Wakil Jaksa Penuntut Umum, Mohd Sabri Othman, mengusulkan jaminan sebesar MYR10.000 dengan satu penjamin. Selain itu, jaksa meminta pengadilan memberlakukan ketentuan bahwa terdakwa dilarang mendekati korban, pengadu, atau saksi lainnya, termasuk perwira, pelatih, dan rekan-rekan kadetnya di UPNM.
Namun, pengacara terdakwa, Nurul Diyana Basher dari Yayasan Bantuan Hukum Nasional, memohon agar jaminan diturunkan. Ia berdalih bahwa kliennya, yang telah menyelesaikan studinya tetapi masih menjalani pelatihan militer, menghadapi kondisi yang tidak mendukung jika syarat jaminan terlalu ketat.
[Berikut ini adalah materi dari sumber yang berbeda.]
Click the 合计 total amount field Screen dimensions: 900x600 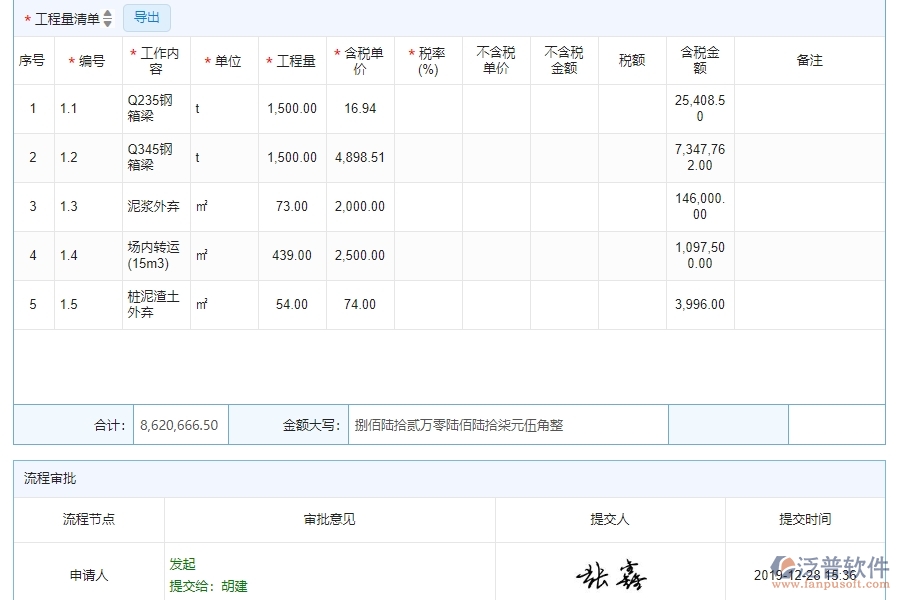pos(180,424)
“Kami memahami pentingnya perlindungan saksi dan pengadu. Namun, syarat tambahan yang terlalu ketat akan memengaruhi pelatihan militer klien saya,” jelas Nurul Diyana.
Hakim akhirnya memutuskan untuk menetapkan jaminan sebesar MYR5.000 dengan satu penjamin, dengan tetap memberlakukan ketentuan larangan mendekati pengadu dan saksi.
Pengadilan juga menetapkan tanggal 10 Februari 2025 untuk penyerahan dokumen kasus.
Kasus ini mencuat setelah Kepala Polisi Kuala Lumpur, Datuk Rusdi Mohd Isa, dalam pernyataan pada 10 November, mengungkapkan bahwa korban menderita cedera parah akibat insiden tersebut.
Pemeriksaan medis menunjukkan patah tulang rusuk dan tulang belakang, yang diduga akibat kekerasan fisik yang dilakukan oleh terdakwa.
Insiden ini memicu diskusi luas mengenai budaya kekerasan dan hierarki senioritas di lembaga militer. Beberapa pihak menyerukan evaluasi mendalam terhadap praktik pelatihan di kampus-kampus militer untuk mencegah kejadian serupa.
Terdakwa tiba di pengadilan sekitar pukul 09.20 pagi dengan mengenakan kemeja putih lengan panjang dan jaket hitam. Ia dikawal oleh beberapa petugas polisi, sementara keluarganya turut hadir memberikan dukungan moral.
Kasus ini menjadi perhatian publik, terutama mengingat reputasi UPNM sebagai institusi yang melatih calon perwira masa depan negara. Insiden kekerasan seperti ini, jika terbukti, berpotensi mencoreng citra institusi tersebut.
Pengadilan akan melanjutkan persidangan pada Februari 2025, dengan fokus pada penyerahan dokumen dan bukti.
Pihak pengacara terdakwa diperkirakan akan mengajukan pembelaan berdasarkan argumen bahwa insiden tersebut tidak dilakukan dengan sengaja atau tidak sesuai dengan dakwaan.
Kasus ini menjadi pengingat pentingnya pendekatan nol toleransi terhadap kekerasan di lingkungan pendidikan dan pelatihan, terutama di lembaga militer yang mengedepankan disiplin dan integritas.
Masyarakat berharap agar penyelesaian kasus ini dapat memberikan keadilan bagi korban sekaligus menjadi pelajaran bagi institusi serupa lainnya.